Drakkar : "source anonyme" à l'Elysée
Daniel Schneidermann - - 0 commentaires
La nouvelle est passée un peu inaperçue
, à
la veille du 14 juillet. Mais on a entendu "une source à l'Elysée"
informer la bonne presse que la Syrie n'était pour rien, dans
l'attentat du Drakkar, qui a coûté la vie à 58 soldats français en
1983. On le mettait sur le dos de la Syrie, mais c'était l'Iran. Le
régime du papa de notre invité du lendemain, lui, n'était responsable
"que" de l'assassinat de l'ambassadeur français Louis Delamare. |
Une révélation tellement sensationnelle que même le ministre de la Défense, apparemment, n'était pas au courant. La révélation a été reprise sur les sites des journaux les plus sérieux. Seul le quotidien libanais L'Orient le Jour a noté "l'incroyable maladresse" de cette confidence anonyme (cette réaction livrant d'ailleurs une des raisons possibles de l'anonymat).
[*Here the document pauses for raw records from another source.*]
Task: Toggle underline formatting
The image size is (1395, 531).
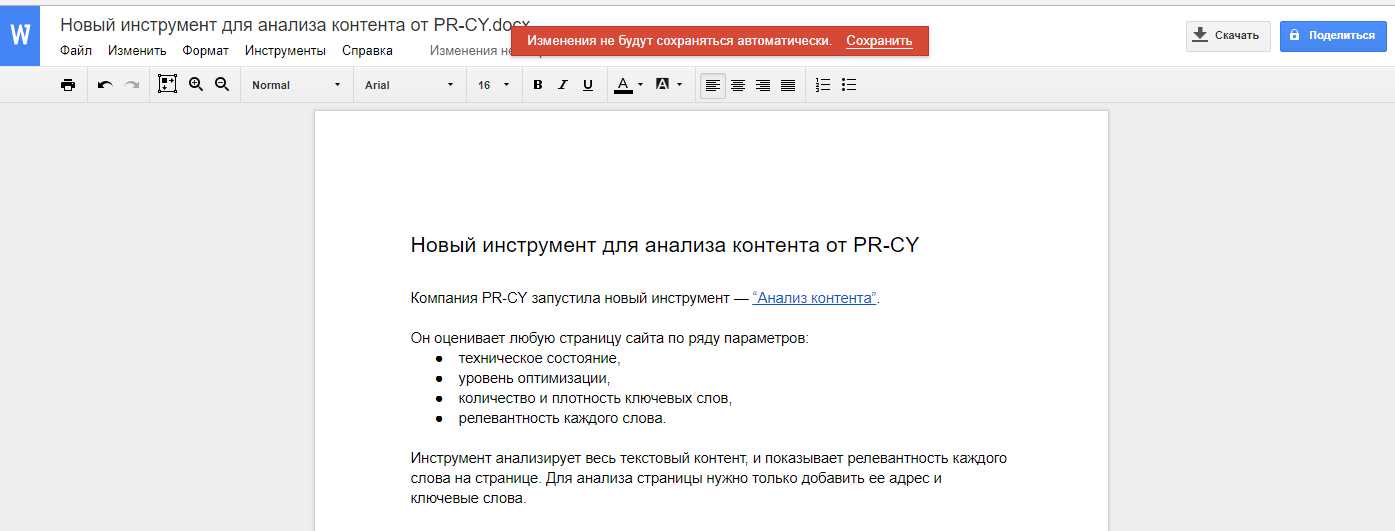Action: (588, 85)
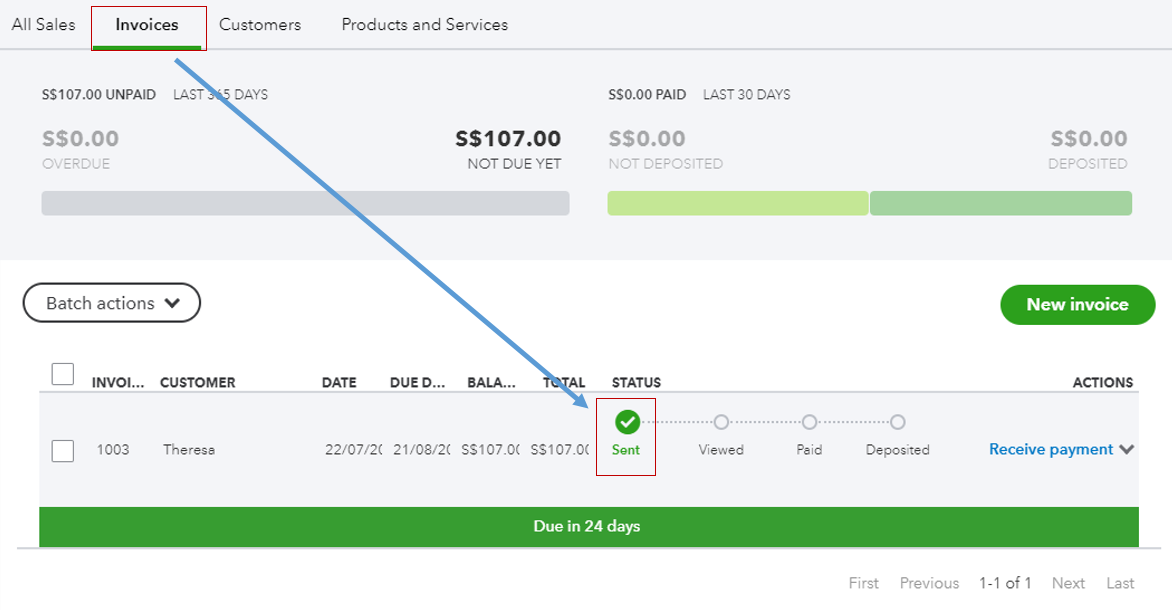Click the Receive payment link
The height and width of the screenshot is (610, 1172).
click(x=1050, y=450)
Extraordinaire timing. Voilà un attentat commis en 1983, contre des militaires français. La lumière n'a jamais été faite, aucune enquête sérieuse n'a pu évidemment être entreprise, mais on soupçonne le Hezbollah, avec le soutien logistique de l'Iran et de la Syrie. Et soudain, 25 ans plus tard, l'enquête débouche. Ce n'était pas une jeune yougoslave. Non. C'était l'Iran, mon cher Watson. Vivent les invitations, qui accélèrent les enquêtes !
La deuxième étrangeté de cette opération de communication, c'est l'anonymat de cette source élyséenne. Dans cette maison de verre, dans laquelle le chef dit ce qu'il fait, et fait ce qu'il dit, et ne triche pas, et ne truque pas, il se trouve maintenant des "sources" pour demander aux journalistes le "off", comme avant la Rupture ? Mais qui peut bien être cette source ? Aux amateurs d'énigmes, je ne saurais trop recommander la transcription du Monde.fr. La voici. "Le Drakkar, c'est pas la Syrie. Franchement, j'ai beaucoup de respect pour tout le monde, mais pourquoi dit-on des choses fausses." : ainsi Le Monde.fr transcrit-il les confidences de la "source" à plusieurs journalistes. Hum hum ! Cette négation mangée, ce "franchement" : Le Monde aime apparemment les masques transparents. On croit entendre le son de la voix. Nicolas Sarkozy a ainsi tous les éléments en main pour tenter d'identifier la "source", avec autant de diligence que les pirates de "Surcouf". On pourra ainsi recueillir à la "source" ces nouvelles informations sensationnelles.